Reconstrução da BR-319 com foco ambiental
O presidente Luiz Inácio Lula da Silva declarou, em Manaus, que a reconstrução da BR-319 seguirá critérios rigorosos de preservação ambiental. A rodovia, que conecta Manaus a Porto Velho, enfrenta problemas históricos de trafegabilidade, principalmente no período chuvoso, e sua recuperação é uma pauta prioritária para setores políticos e econômicos do Amazonas. No entanto, ambientalistas manifestam preocupação com os impactos na floresta amazônica.

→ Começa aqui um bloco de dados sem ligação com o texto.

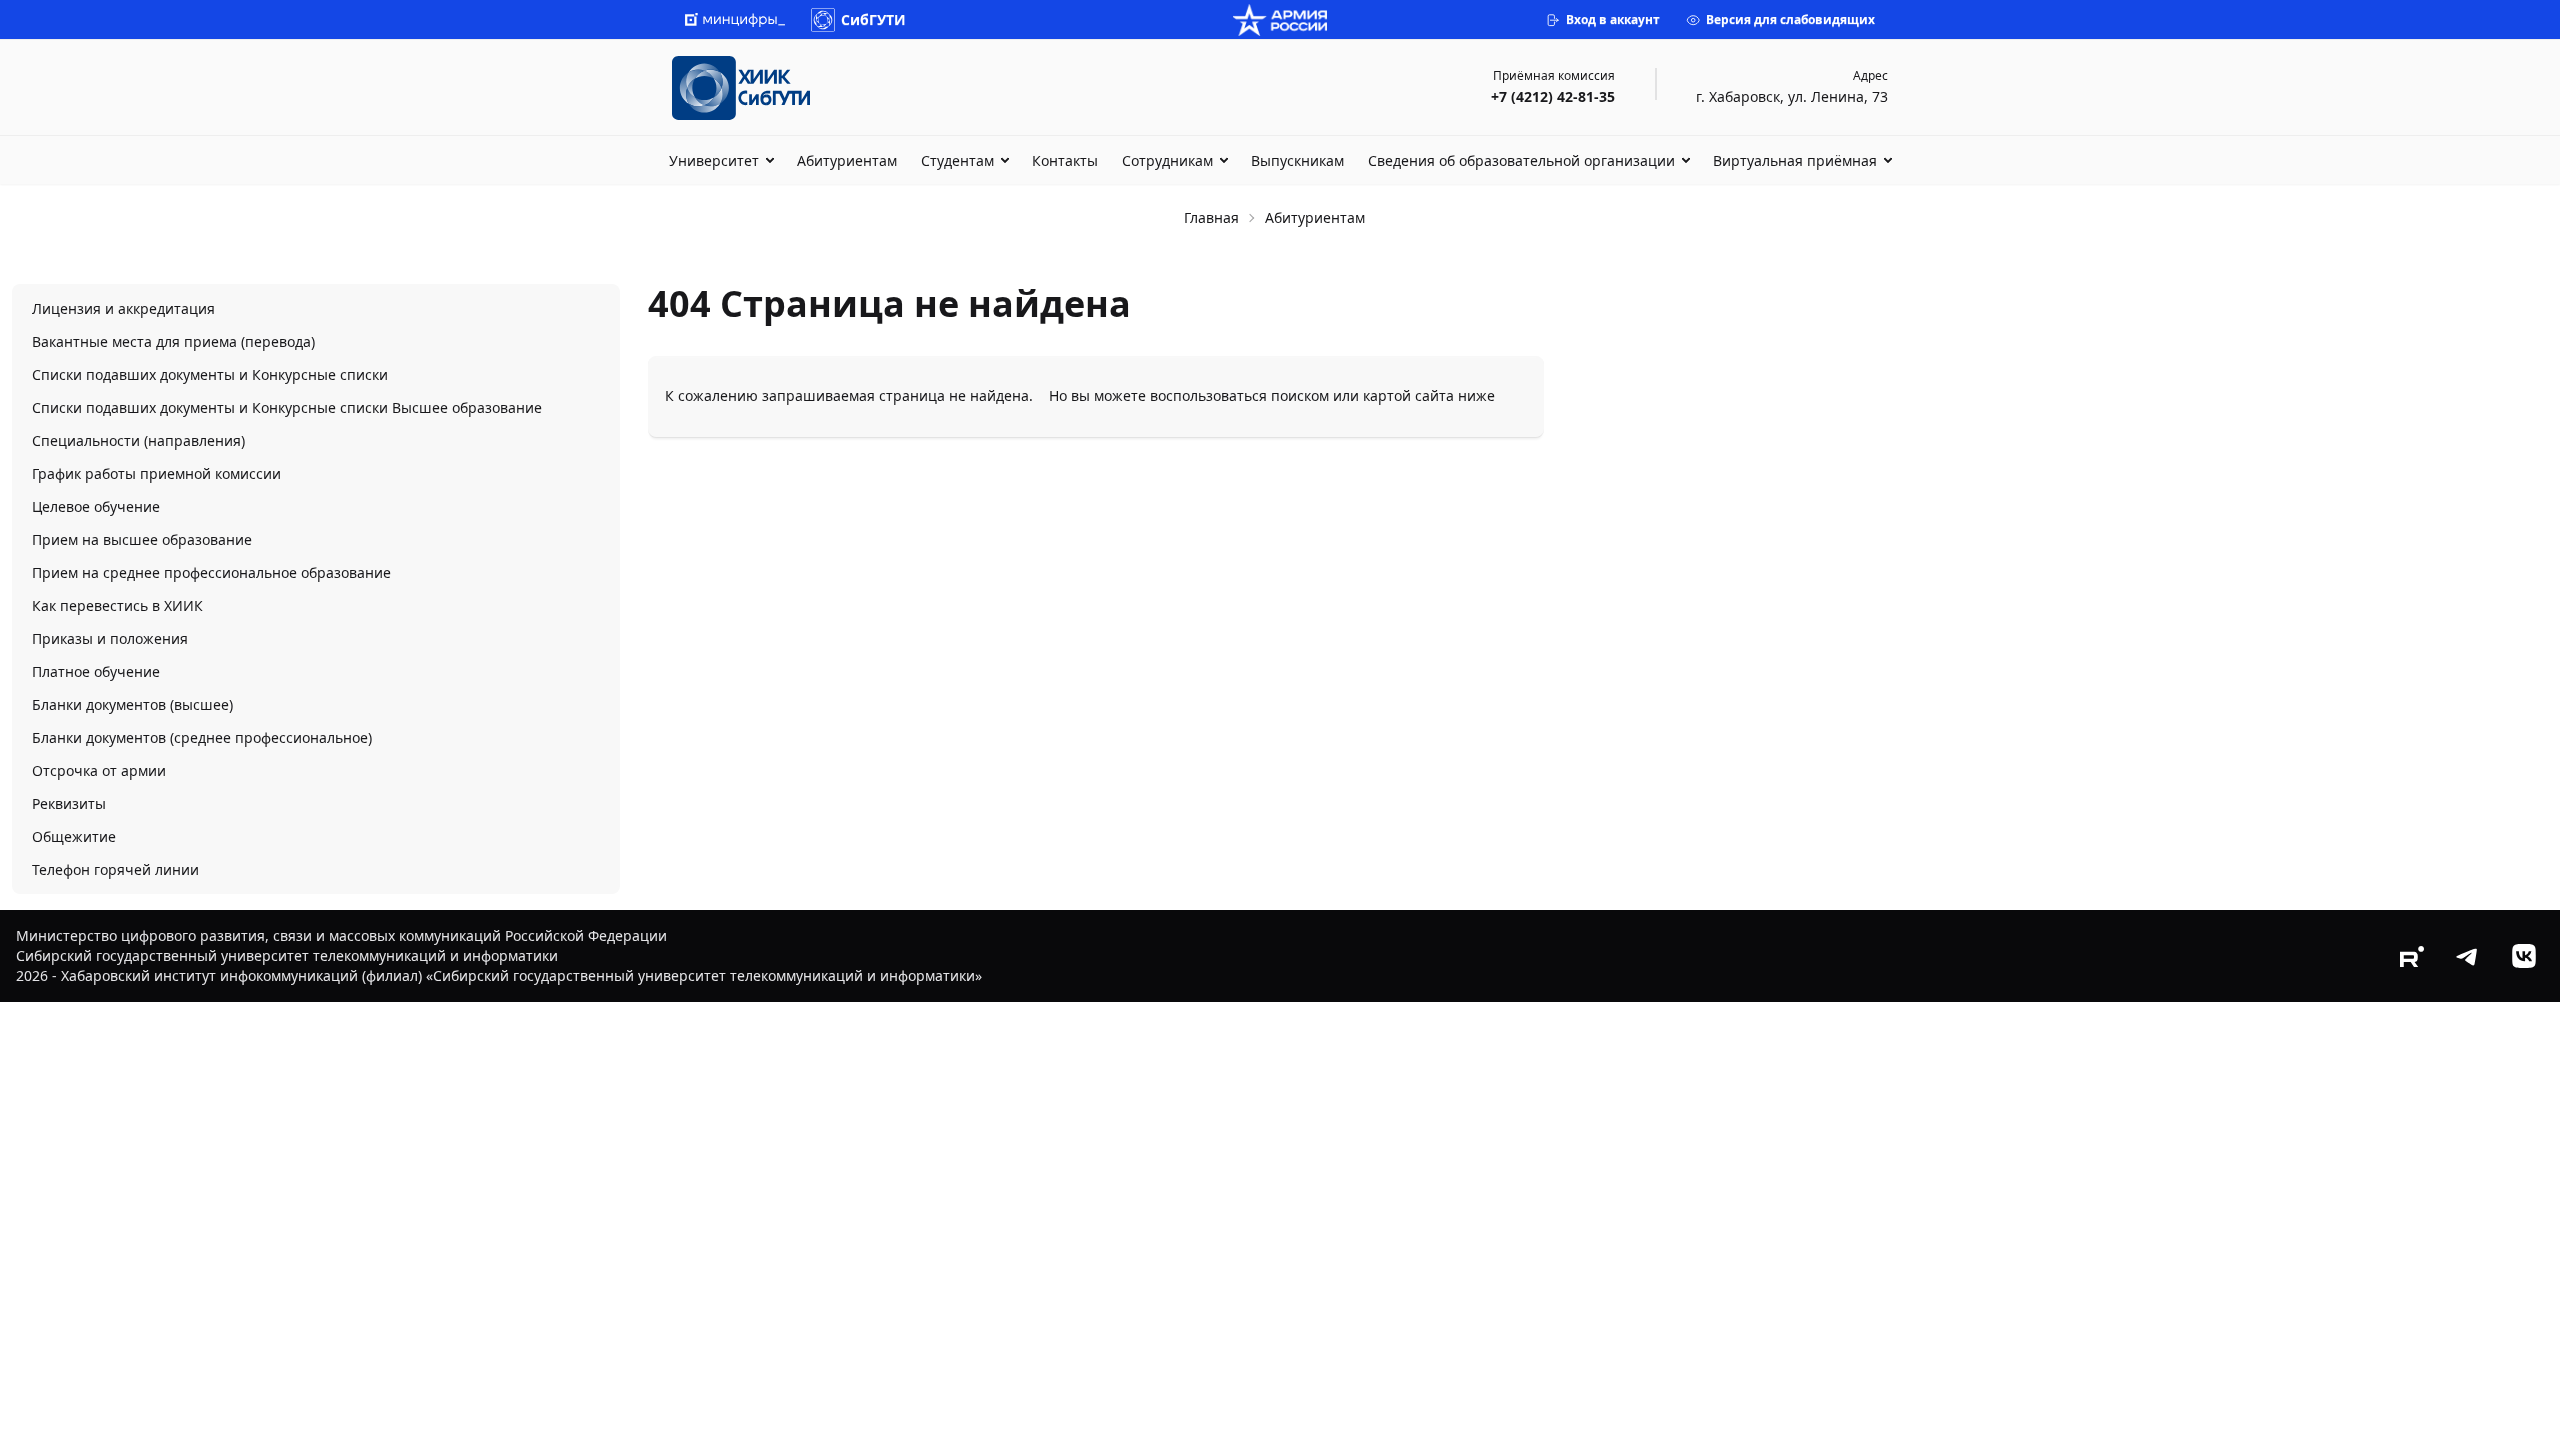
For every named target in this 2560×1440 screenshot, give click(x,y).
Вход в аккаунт (1613, 19)
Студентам (957, 160)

Durante a entrega de moradias do programa Minha Casa, Minha Vida, no bairro Tarumã-Açu, Lula ressaltou que a obra está sendo cuidadosamente discutida devido à sensibilidade ambiental da região. “Ela não é uma estrada qualquer. Está situada em um lugar muito sensível da Amazônia. Para autorizar essa estrada, nós estamos discutindo há meses qual é o sistema de segurança ambiental mais seguro”, afirmou.
Articulação entre órgãos para conter desmatamento
O presidente explicou que a proposta prevê uma ação integrada entre órgãos federais, estaduais e forças de segurança para evitar o avanço do desmatamento ilegal ao longo da rodovia. “O que a gente não quer é que as pessoas, sem nenhum critério, desmatem a floresta para ganhar dinheiro vendendo madeira, sem levar em conta o prejuízo que isso pode causar ao meio ambiente”, destacou.
Lula também afirmou que a BR-319 poderá servir como referência internacional em obras com controle ambiental. “Talvez seja a estrada feita com o maior cuidado ambiental de qualquer país do mundo. Será uma estrada modelo de qualidade e preservação ambiental”, acrescentou. O presidente deve visitar um trecho da rodovia ainda nesta terça-feira, acompanhado de ministros e autoridades federais.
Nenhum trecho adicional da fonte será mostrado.